在工业 4.0 的背景下，确保数字孪生（DT）与制造业现有软件系统的兼容性是一项重大挑战。资产管理外壳（AAS）的概念是资产的标准化数字孪生，它提供了一个强大的框架，通过可互操作的知识表示将数字孪生与现有的软件基础设施连接起来。虽然 IEC 63278 系列规定了 AAS 元模型，但它缺乏自动映射现有软件专有数据和 AAS 信息模型的匹配策略。为了弥补这一不足，我们引入了一种新颖的双数据映射系统（DDMS），该系统利用经过微调的开源大型语言模型（LLM）进行实体匹配。该系统不仅能促进现有软件与 AAS 模型之间的映射，还能促进 AAS 模型与标准化词汇词典之间的映射，从而增强模型的语义互操作性。注塑成型领域的一个案例研究说明了 DDMS 在自动创建 AAS 实例方面的实际应用，无缝集成了制造商的现有数据。此外，我们还广泛研究了微调解码 LLM 作为生成分类器和基于编码的分类器在实体匹配任务中的潜力。为此，我们通过收集和编译 AAS 相关资源，建立了两个 AAS 专用数据集。此外，我们还在一般实体匹配基准数据集上进行了补充实验，以确保我们的经验结论和见解具有普遍适用性。实验结果表明，经过微调的生成式 LLM 分类器取得了稍好的结果，而基于编码的分类器的推理速度要快得多。此外，经过微调的 LLM 超越了所有最先进的实体匹配方法，包括通过上下文学习和思维链增强的 GPT-4。这些证据凸显了所提出的 DDMS 在弥合 DT 应用程序中的互操作性差距方面的有效性，为制造业提供了一个可扩展的解决方案。

本文章由计算机程序翻译，如有差异，请以英文原文为准。

求助全文

约1分钟内获得全文去求助

来源期刊

Robotics and Computer-integrated Manufacturing 工程技术-工程：制造

CiteScore

24.10

自引率

13.50%

发文量

160

审稿时长

50 days

期刊介绍： The journal, Robotics and Computer-Integrated Manufacturing, focuses on sharing research applications that contribute to the development of new or enhanced robotics, manufacturing technologies, and innovative manufacturing strategies that are relevant to industry. Papers that combine theory and experimental validation are preferred, while review papers on current robotics and manufacturing issues are also considered.

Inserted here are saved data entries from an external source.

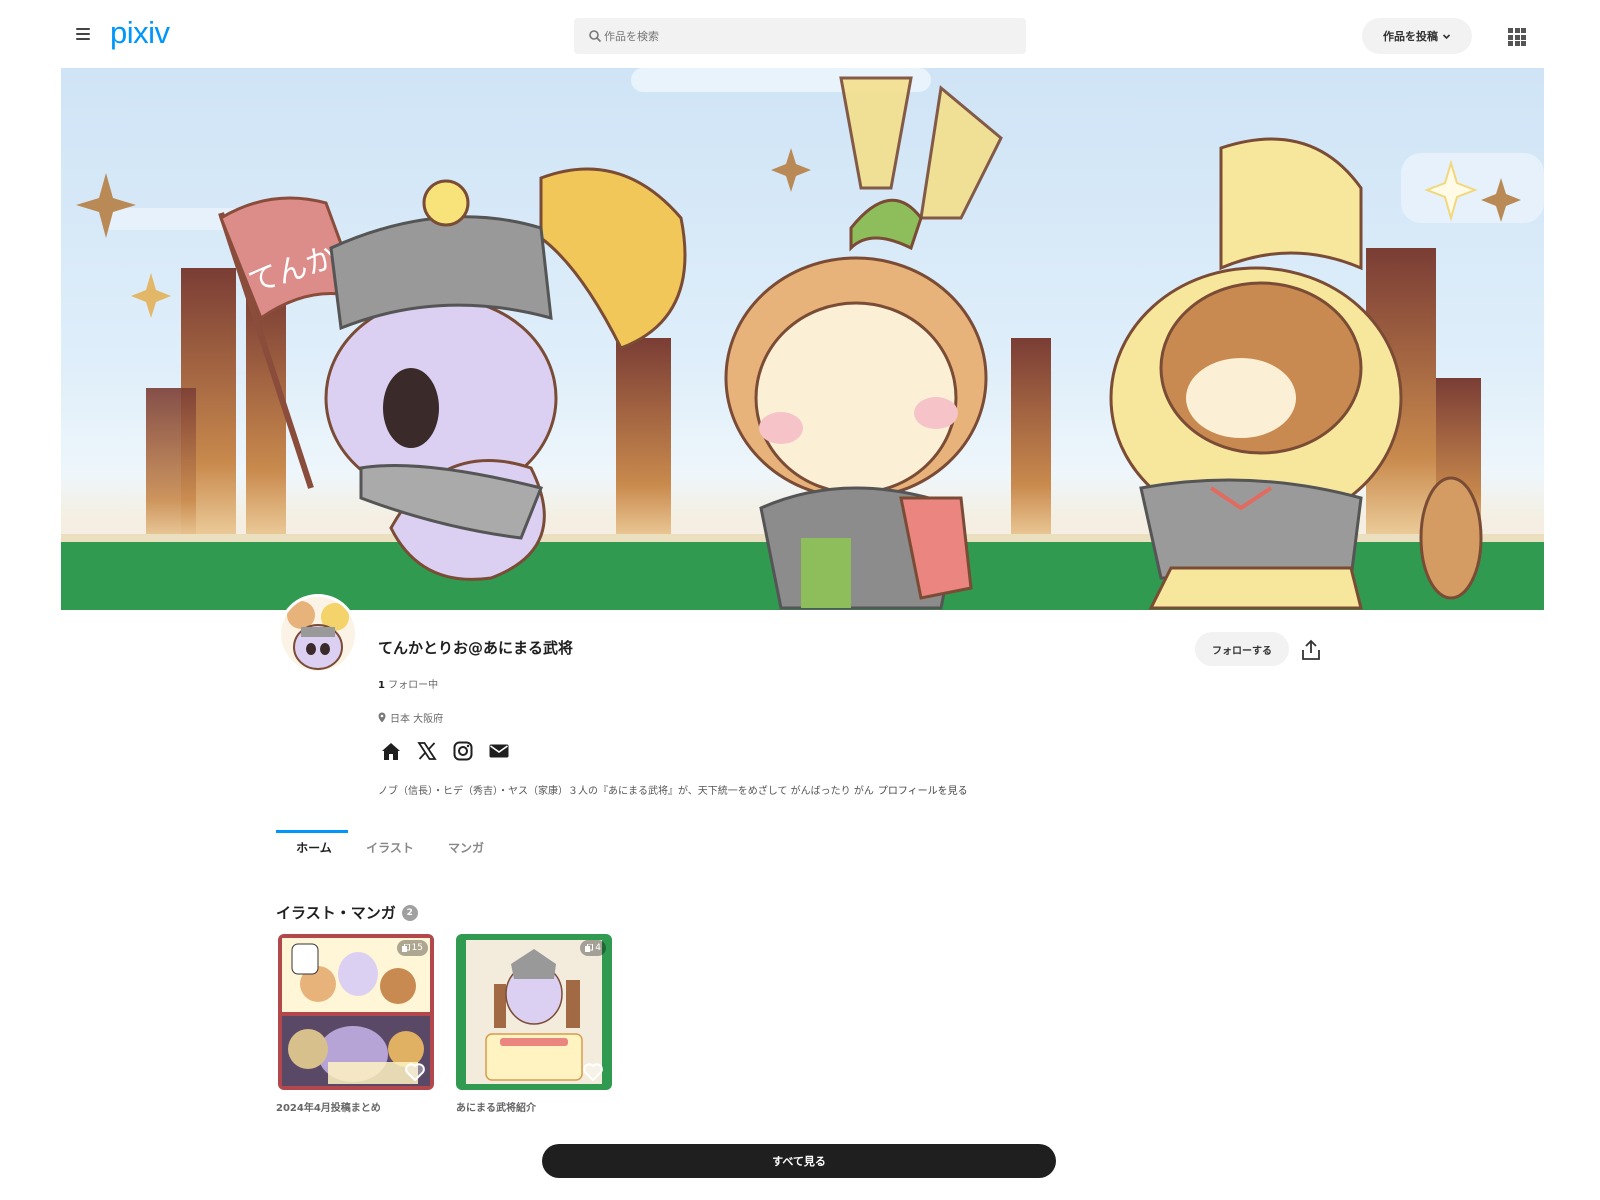 This screenshot has width=1600, height=1200. Describe the element at coordinates (534, 1012) in the screenshot. I see `work-card-2: 4` at that location.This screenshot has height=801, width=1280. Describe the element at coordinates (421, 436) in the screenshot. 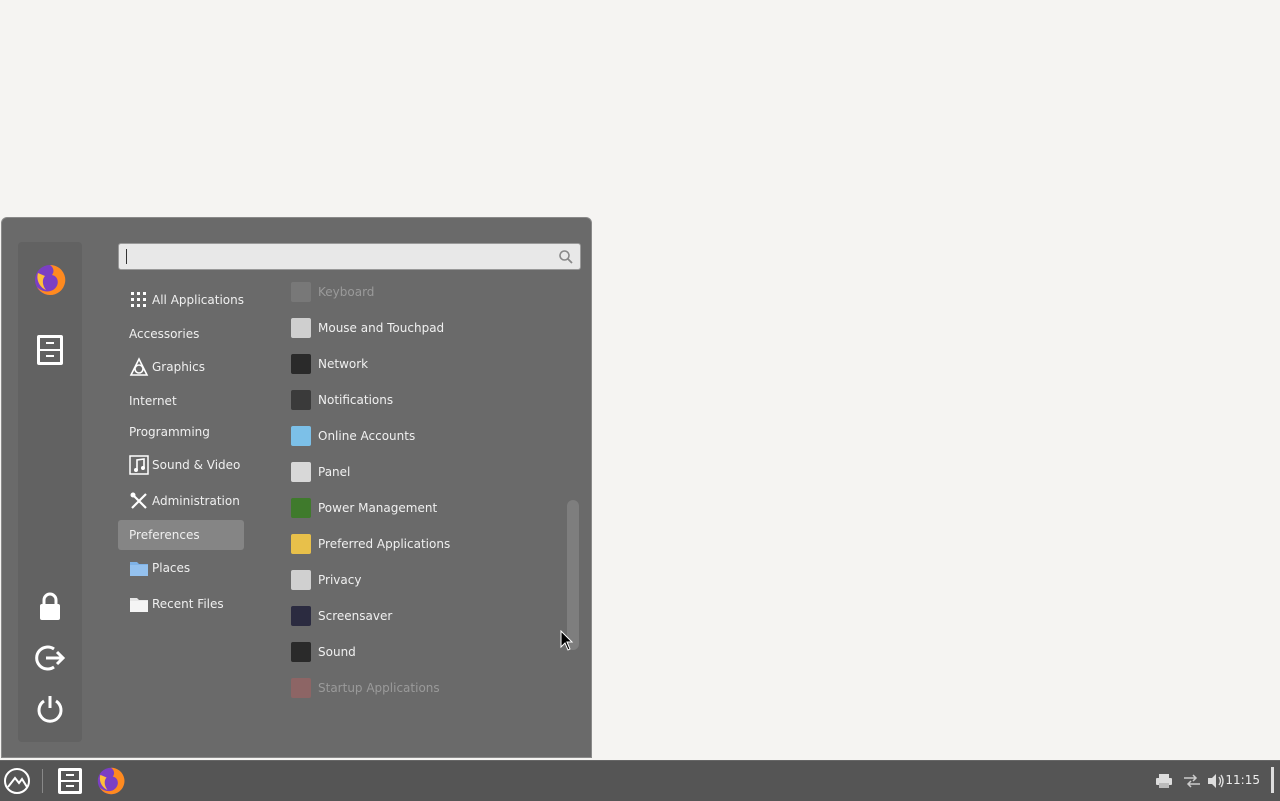

I see `app-online-accounts: Online Accounts` at that location.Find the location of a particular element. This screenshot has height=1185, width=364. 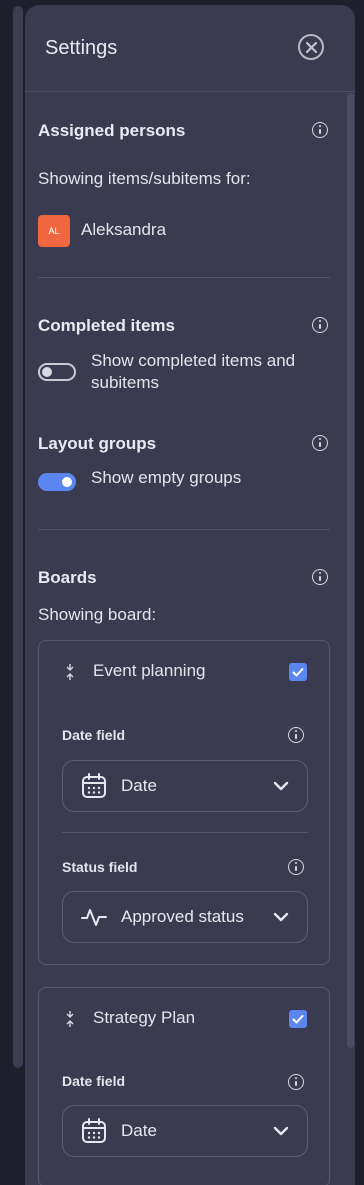

left-rail is located at coordinates (18, 537).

However, papers on traditional machining processes, modeling and simulation, supply chain management, and resource optimization are generally not within the scope of the journal, as there are more appropriate journals for these topics. Similarly, papers that are overly theoretical or mathematical will be directed to other suitable journals. The journal welcomes original papers in areas such as industrial robotics, human-robot collaboration in manufacturing, cloud-based manufacturing, cyber-physical production systems, big data analytics in manufacturing, smart mechatronics, machine learning, adaptive and sustainable manufacturing, and other fields involving unique manufacturing technologies.